# WORK ORDER
An exact copy of all the data below is required.

# INPUT FOR THIS TASK
============================================================

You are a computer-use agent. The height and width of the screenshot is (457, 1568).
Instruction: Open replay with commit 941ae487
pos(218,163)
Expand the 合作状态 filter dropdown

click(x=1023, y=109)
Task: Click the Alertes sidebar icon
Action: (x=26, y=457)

============================================================

# RESPONSE
You are a computer-use agent. The height and width of the screenshot is (457, 1568).
Instruction: Open replay with commit 941ae487
pos(218,163)
Expand the 合作状态 filter dropdown

click(x=1023, y=109)
Task: Click the Alertes sidebar icon
Action: (x=26, y=457)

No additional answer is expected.